Over the next three years, Hoque and his collaborators will design the modules and integrate them into classes already offered at their institutions: Embedded Systems at KU, Digital Logic at FIU and Digital Systems at UF.
The modules the team will develop and implement in classrooms will encompass six critical hardware-security topics:
- Reverse engineering
- IP protection through obfuscation
- Hardware Trojan attacks
- Physical unclonable functions
- Bus snooping
- Side-channel attacks.
The modules will be internally evaluated by students, senior faculty and the principal investigators themselves — and also evaluated externally by industry experts from firms like Cisco, Intel, Apple and AMD.
According to Hoque, implementing the hardware-security modules into courses taken by all students in computer engineering and computer science programs also will boost the number of students from underrepresented groups who could pursue hardware-security careers.
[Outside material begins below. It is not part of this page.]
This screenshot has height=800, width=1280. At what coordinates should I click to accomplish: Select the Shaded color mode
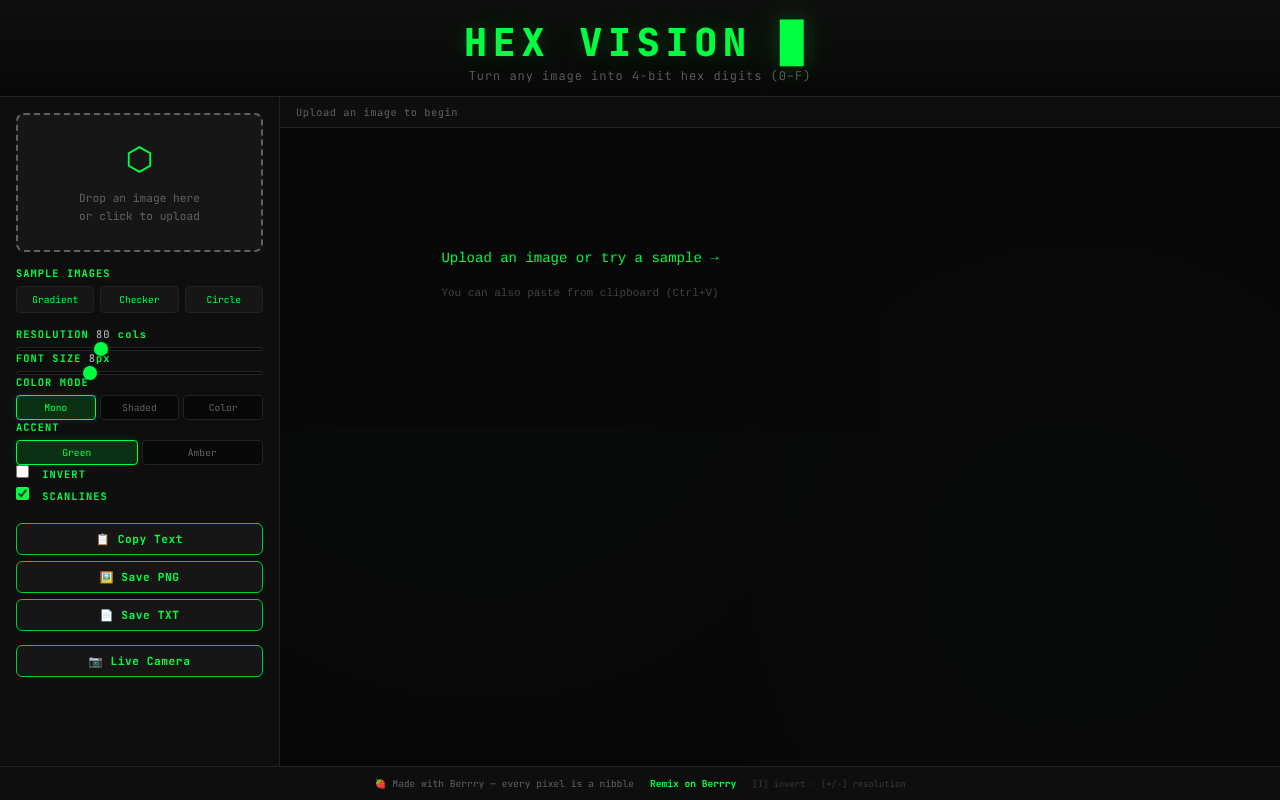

“In general, the science and technology field has a very limited number of participants from underrepresented groups — and that’s particularly true for hardware security, where there are even fewer participants from those groups,” he said. “When we integrate these security concepts into a core course taken by all students, we automatically include students from underrepresented groups. As they learn something about hardware security, that will automatically enhance their participation in this security area in the future. For example, when it’s time to do a senior design project, a lot of them might do a senior design project on hardware security. Or, some might be planning to go to graduate school — and they’ll also consider pursuing research on hardware security because they learned interesting concepts when they took these core courses.”
What’s more, development of the hardware-cybersecurity modules will support graduate students at all three institutions.
“Each institution will have one graduate student working throughout the project,” Hoque said. “They’ll be helping in the process of developing the course content and also helping when we offer the core courses in obtaining student feedback to see how the students are performing — especially if they’re facing difficulty in coping with these new concepts. This feedback will be used to improve content in the subsequent semesters.”
The KU researcher said introduction of hardware-security concepts into more general computer hardware courses should strengthen students’ grasp of the original core ideas central to those courses.
“When we integrate the security concept, it doesn’t make it difficult for students to learn the actual concept which was supposed to be taught in the course,” Hoque said. “We’ll integrate the security concepts into the original design concepts in a seamless manner. For example, when we teach a design concept, we’ll also give students some type of exercise to strengthen their understanding. Now, in our security integrated modules, we’ll teach that original concept — but when we give them an exercise, we’ll make it security-oriented.”
Photo: Tamzidul Hoque, assistant professor of electrical engineering & computer science, discusses a simulation of hardware attacks with his graduate and undergraduate mentees. Hogue will manage KU's portion of a $400,000 grant from the National Science Foundation to design course modules that train college students to build and maintain more secure computer hardware. Credit: Tamzidul Hoque.